The optional GLOBAL CONFIG LOCKTOUT=nnn parameter specifies a value of 0 or a value between 5 and 240. If a value of 0 is specified, message SLS6946E is not issued when a required resource is locked. A value between 5 and 240 specifies the minimum number of minutes that a resource is locked before message SLS6946E is issued. If the parameter is not specified, the default value is 10 minutes. The LOCKTOUT parameter requires F level CDS (V61ABOVE) and above and ELS 7.0 PTF L1H1665 or ELS 7.1 PTF L1H166E.

Configuring VTCS for 512 VTD Support

VSM7 VTSS supports 512 VTDs with current maintenance.
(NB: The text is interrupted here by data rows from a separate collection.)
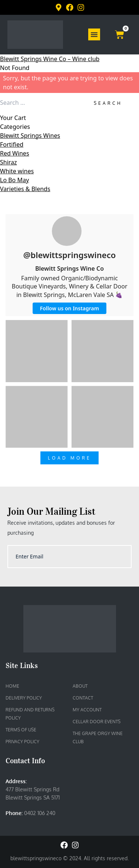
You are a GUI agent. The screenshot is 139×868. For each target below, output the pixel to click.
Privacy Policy (22, 741)
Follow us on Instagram (69, 308)
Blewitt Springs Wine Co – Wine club (50, 59)
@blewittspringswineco (70, 255)
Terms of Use (21, 730)
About (80, 686)
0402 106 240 (40, 813)
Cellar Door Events (96, 721)
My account (87, 710)
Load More (69, 458)
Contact (83, 698)
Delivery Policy (24, 698)
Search (108, 103)
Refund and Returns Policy (30, 714)
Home (12, 686)
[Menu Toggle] (94, 34)
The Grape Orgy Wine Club (97, 737)
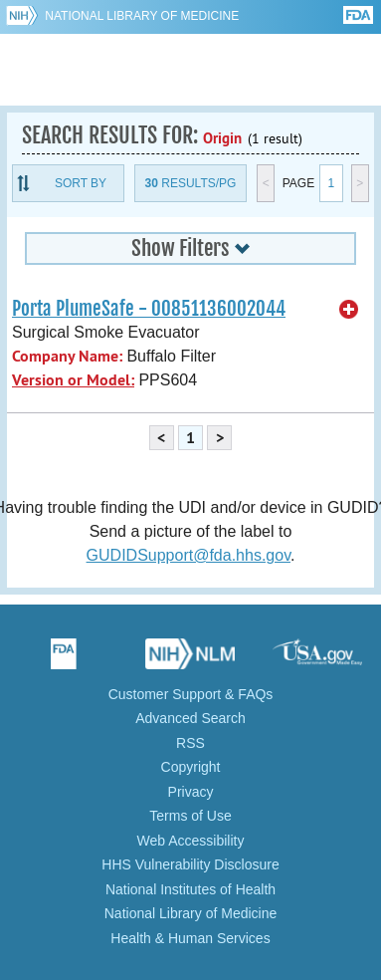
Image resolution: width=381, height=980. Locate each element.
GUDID (190, 70)
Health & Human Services (190, 938)
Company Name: (67, 356)
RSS (190, 743)
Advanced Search (190, 718)
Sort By (81, 183)
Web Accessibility (191, 841)
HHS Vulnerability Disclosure (190, 864)
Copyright (191, 767)
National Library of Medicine (141, 16)
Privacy (191, 792)
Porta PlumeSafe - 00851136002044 (148, 309)
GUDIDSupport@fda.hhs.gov (188, 555)
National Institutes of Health (190, 889)
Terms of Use (190, 816)
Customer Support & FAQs (191, 694)
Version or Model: (73, 379)
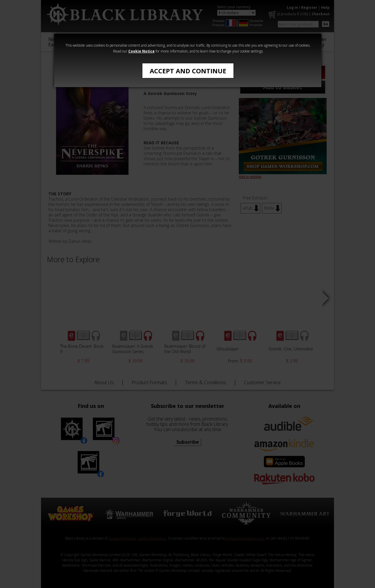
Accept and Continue (188, 71)
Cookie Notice (142, 51)
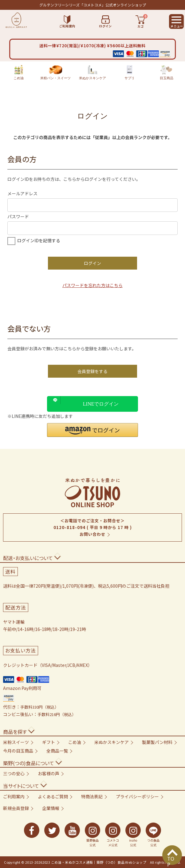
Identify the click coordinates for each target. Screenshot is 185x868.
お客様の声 (49, 773)
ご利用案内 (14, 797)
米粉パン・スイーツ (55, 72)
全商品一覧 (57, 751)
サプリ (129, 72)
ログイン (92, 263)
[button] (92, 430)
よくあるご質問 (53, 797)
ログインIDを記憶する (39, 240)
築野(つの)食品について (29, 763)
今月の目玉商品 (18, 751)
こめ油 (19, 72)
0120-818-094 (69, 527)
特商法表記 (92, 797)
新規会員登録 (16, 808)
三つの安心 (14, 773)
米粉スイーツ (16, 742)
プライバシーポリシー (137, 797)
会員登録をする (92, 371)
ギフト (49, 742)
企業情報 (51, 808)
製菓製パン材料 (157, 742)
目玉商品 (166, 72)
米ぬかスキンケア (92, 72)
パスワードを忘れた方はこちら (92, 285)
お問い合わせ (92, 534)
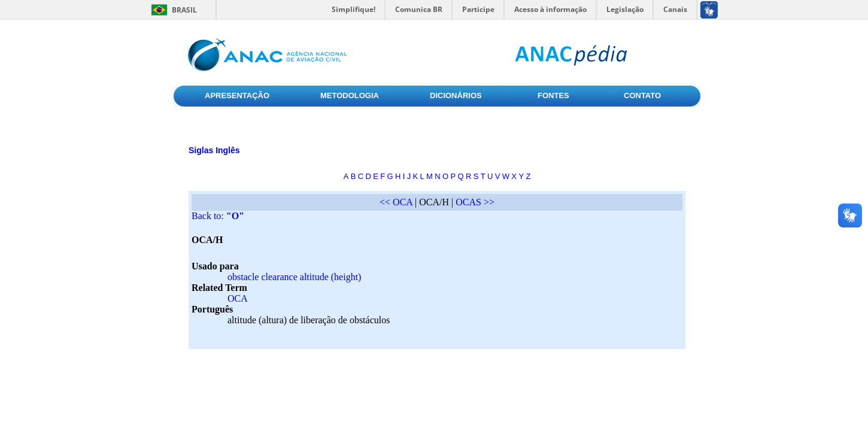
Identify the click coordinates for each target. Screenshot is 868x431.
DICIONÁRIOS (456, 95)
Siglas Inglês (214, 150)
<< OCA (396, 202)
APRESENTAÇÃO (237, 95)
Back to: (218, 216)
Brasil (184, 10)
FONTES (553, 95)
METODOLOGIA (350, 95)
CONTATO (642, 95)
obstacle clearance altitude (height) (294, 277)
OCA (238, 298)
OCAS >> (475, 202)
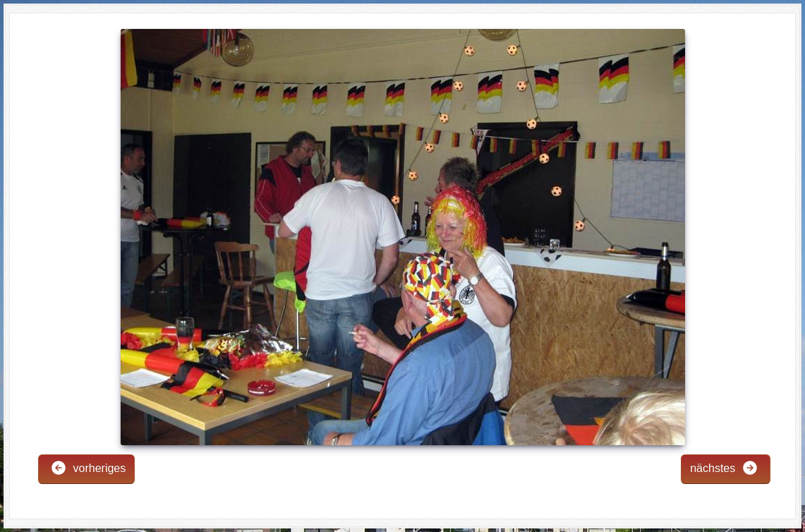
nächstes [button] (724, 468)
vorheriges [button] (87, 468)
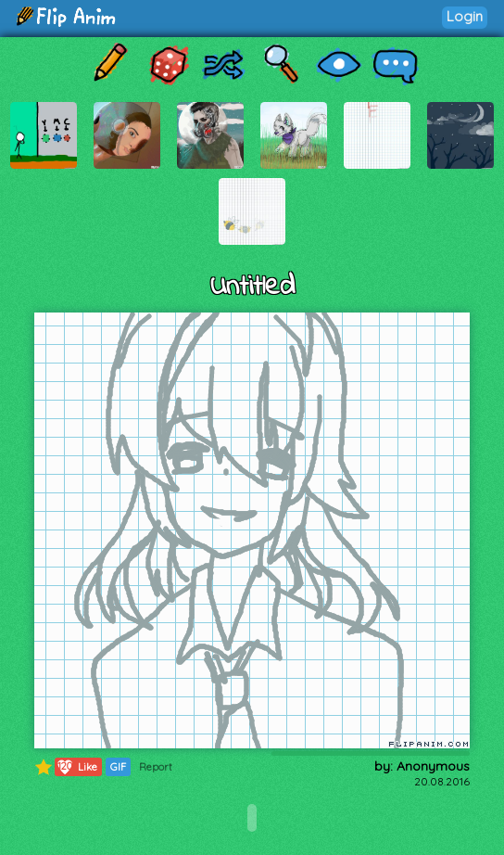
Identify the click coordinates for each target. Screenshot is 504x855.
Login (464, 16)
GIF (118, 767)
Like (76, 767)
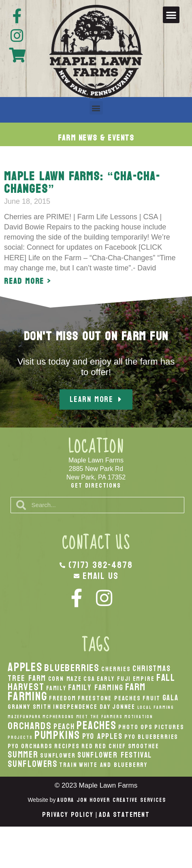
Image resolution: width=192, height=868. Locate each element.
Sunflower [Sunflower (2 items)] (58, 756)
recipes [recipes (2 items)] (67, 746)
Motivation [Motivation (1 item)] (139, 717)
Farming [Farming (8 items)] (28, 696)
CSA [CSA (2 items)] (89, 679)
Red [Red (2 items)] (87, 746)
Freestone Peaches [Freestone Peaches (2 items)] (109, 698)
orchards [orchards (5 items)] (30, 726)
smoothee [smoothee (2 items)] (143, 746)
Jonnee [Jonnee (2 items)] (124, 707)
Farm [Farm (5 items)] (135, 687)
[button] (171, 15)
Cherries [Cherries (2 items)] (116, 669)
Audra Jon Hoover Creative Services (111, 800)
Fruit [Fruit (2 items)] (151, 698)
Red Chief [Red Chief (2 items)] (110, 746)
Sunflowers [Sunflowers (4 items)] (32, 764)
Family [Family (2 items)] (56, 688)
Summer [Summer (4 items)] (23, 755)
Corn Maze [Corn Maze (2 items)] (65, 679)
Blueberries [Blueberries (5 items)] (72, 668)
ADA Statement (124, 814)
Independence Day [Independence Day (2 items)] (82, 707)
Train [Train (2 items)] (68, 765)
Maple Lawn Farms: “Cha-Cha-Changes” (82, 183)
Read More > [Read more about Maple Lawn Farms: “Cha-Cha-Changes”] (28, 281)
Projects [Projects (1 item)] (20, 737)
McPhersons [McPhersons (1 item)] (58, 717)
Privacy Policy (68, 814)
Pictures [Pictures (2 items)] (169, 727)
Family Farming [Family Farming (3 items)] (96, 687)
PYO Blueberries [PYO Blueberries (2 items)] (151, 737)
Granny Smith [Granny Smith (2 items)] (30, 707)
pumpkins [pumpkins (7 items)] (57, 735)
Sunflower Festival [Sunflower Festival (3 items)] (115, 755)
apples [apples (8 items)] (25, 667)
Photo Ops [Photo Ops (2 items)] (135, 727)
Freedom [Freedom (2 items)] (62, 698)
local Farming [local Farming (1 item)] (156, 707)
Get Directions (96, 485)
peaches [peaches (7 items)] (96, 725)
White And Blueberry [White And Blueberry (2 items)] (113, 765)
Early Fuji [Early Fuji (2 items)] (114, 679)
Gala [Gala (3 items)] (171, 697)
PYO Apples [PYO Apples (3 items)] (102, 736)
During VTCS and SMC initialization, any VTDs not explicitly defined in VTCS CONFIG are dynamically discovered. Only 256 VTDs can be defined in the VTCS CONFIG, the remaining VTDs are dynamically discovered.

The CONFIg VTSS CMDCONN parameter controls which path (channel or TCP/IP) VTCS uses to send commands to the VTSS. With CMDCOMM=CHANNEL, the default, only the VTDs defined in CONFIg VTD statements are used to send commands to the VTSS. Therefore, it is recommended to define as many VTDs (up to 256) as possible to CONFIG. CMDCOMM=TCPIP does not have this requirement.

The z/OS HCD configuration must be used to control which hosts have access to the VTDs that are not explicitly defined in the VTCS CONFIG.

Enabling 512 VTD Support

To configure 512 VTD support:

Update the IOCP. See Appendix K, "VSM 6/VSM 7 Configuration."
Update the VSM7 or higher with the microcode that supports 512 VTDs.
Update ELS with the current maintenance.
Update the CONFIg GLOBAL statement by specifying VTDGT256=YES.
If necessary, update the CONFIg VTD control statements.
Run the CONFIg utility.
Start SMC and HSC.

Note:

If both SMC and HSC are running with 512 VTD support, then 512 VTD support can be implemented by varying the VTSS offline and then online.
The HSC Mount and DISMount commands do not support VTDs that are not defined in the VTCS CONFIG. The SMC Mount and DISMount commands must be used in place of the HSC Mount and DISMount commands for any VTDs that are not specified in the VTCS CONFIG.

Updating or Disabling 512 VTD Support

If necessary, 512 VTD support can be updated or disabled globally for each VTSS.

To update or disable 512 VTD support:

Update the CONFIg GLOBAL statement with VTDGT256=YES or disable support for a specific VTSS update with CONFIg VTSS NOGT256.
Vary the MVS addresses for VTDs 256 – 511 offline.
Vary the VTSS offline and then online.